Rewrite the records below with "Open" changed to "Tap" and everything else left as it is. Leave the pictures out of your answer.

:: ROWS ::

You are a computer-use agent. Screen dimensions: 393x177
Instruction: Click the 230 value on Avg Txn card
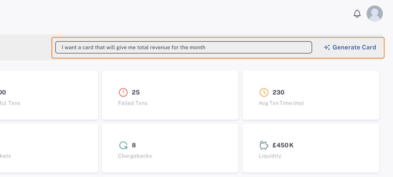279,92
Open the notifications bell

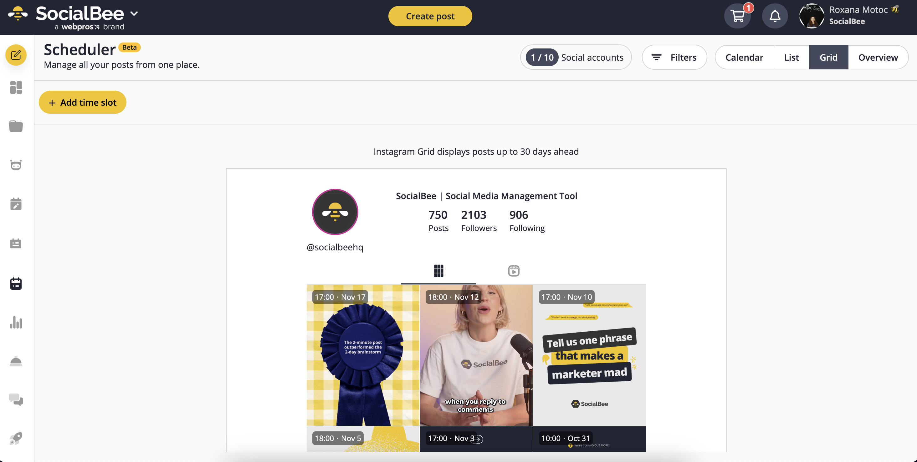click(x=775, y=16)
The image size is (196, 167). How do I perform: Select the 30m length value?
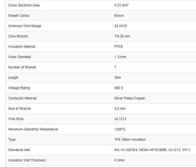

:::

RESPONSE —
You are a computer-use agent. Screen dimensions: 393x177
Instruction: Click the 230 value on Avg Txn card
279,92
Tap the notifications bell

click(x=775, y=16)
The image size is (196, 167). How do I perform: Select the 30m length value?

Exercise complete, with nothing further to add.